Sagar

Sagar recently represented India at the UN Committee on the Rights of the Child session of September 2021. The confident youth who testified on the importance of government funding mental health services for economically distressed families knew first hand about domestic violence.  A shy boy with few friends and a lackluster student when he first joined Butterflies’ mobile education program in 2014 at its Hathi Park contact point,  Sagar had often toyed with running away from home to teach his alcoholic and abusive father a lesson. Today he has every reason to rejoice that he stayed put and stayed firm, with the steady guidance of his Child Rights Advocate.

Presently a 12th grade student through National Institute of Open Schooling, Sagar completed a basic computer course from Butterflies’ mobile school, got hooked on technology, and enrolled in the Hardware and Networking Course that the Habitat Learning Center runs for unprivileged children.  Here, Sagar has earned good grades and  received not one but two awards: Logger of the Year for activating a default account and Campaign Green Ride for Consistency and Regularity. 

Sagar credits his participation in Butterflies’ children’s cooperatives with bolstering his confidence and sociability. His peers have elected him a Child Development Khazana (CDK) Volunteer Bank Manager; a Child Health and Sports Cooperative  (CHSC)  Child Health Educator (CHE);  and a Bal Sabha (Children’s Council) Convener.  These leadership positions have given him valuable experience in democratic decision-making.

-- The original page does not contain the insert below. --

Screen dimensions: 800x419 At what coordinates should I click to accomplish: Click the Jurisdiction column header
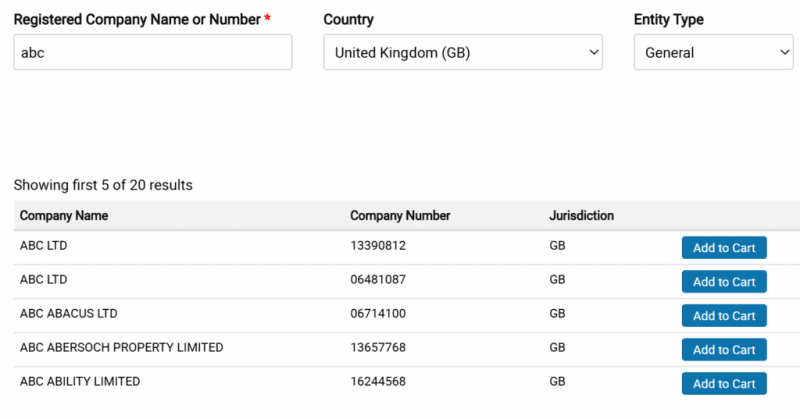coord(581,215)
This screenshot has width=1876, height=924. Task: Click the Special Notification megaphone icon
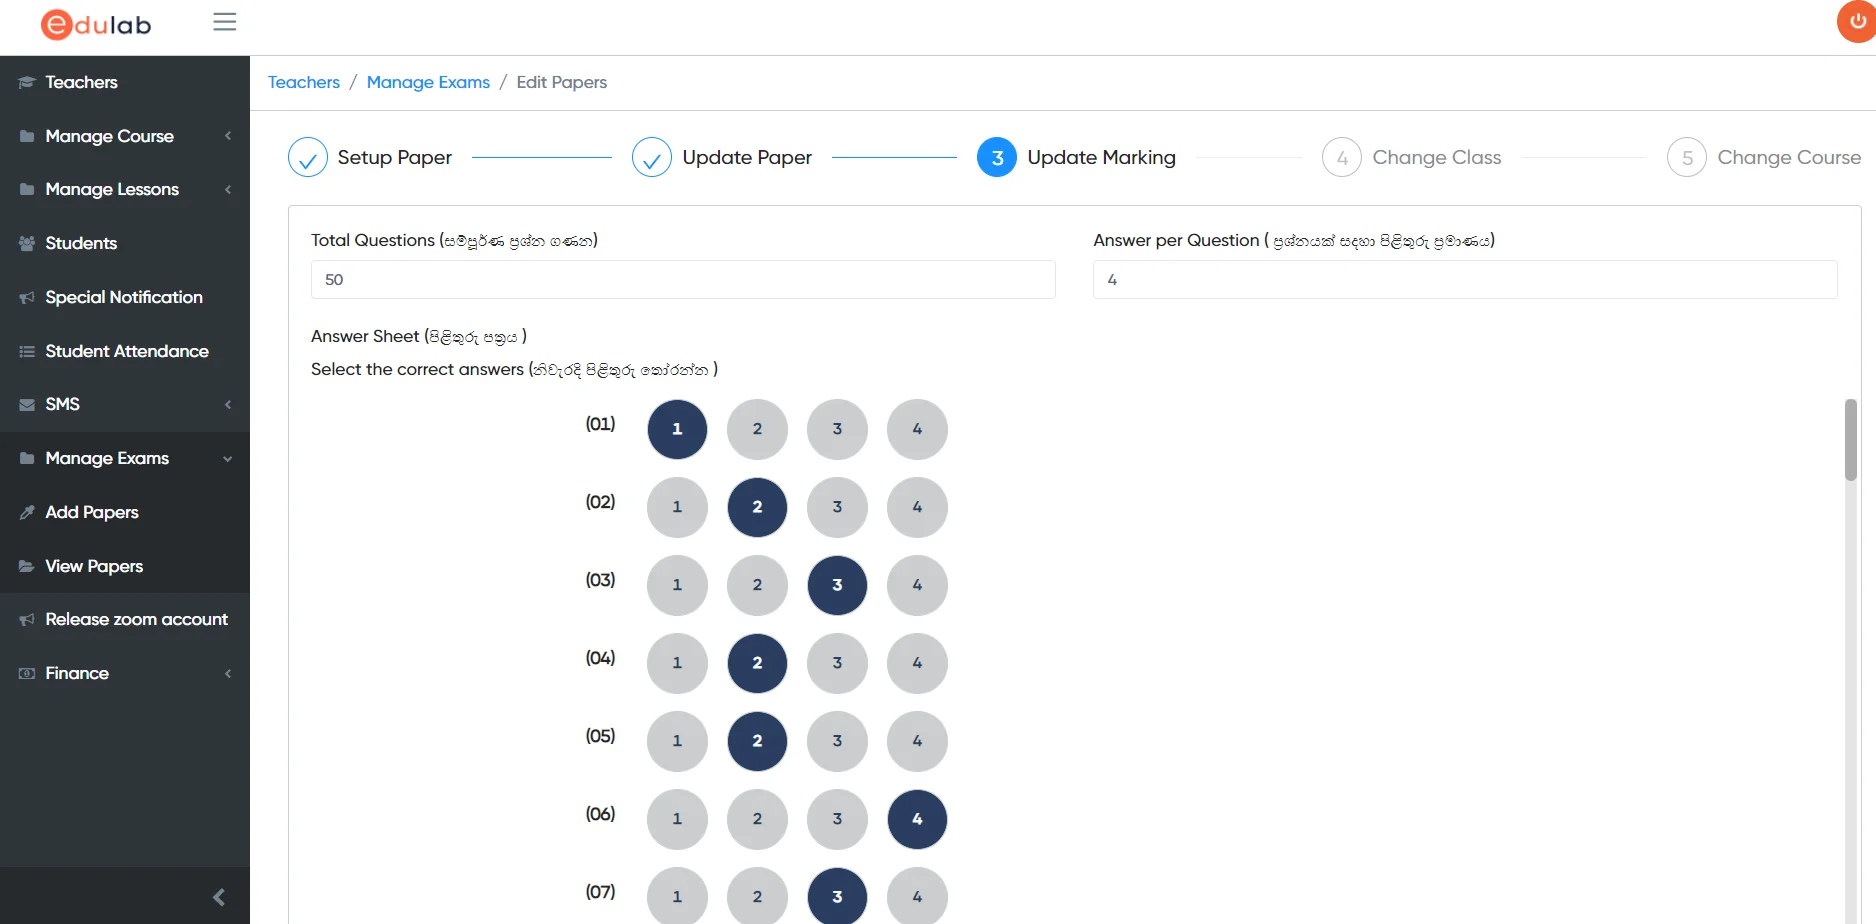[27, 297]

In true Butterflies spirit, Sagar now volunteers in Butterflies’ mobile school as a child computer teacher.  His dream is to become a computer engineer; Butterflies is helping him to apply to university. 

“Before joining the mobile school education program, I was not even aware about computers and their functions. It is only because of our mobile school that I learnt so much that I am now studying a professional computer course in Habitat Learning Center (HLC)”, says a proud (and grateful) Sagar.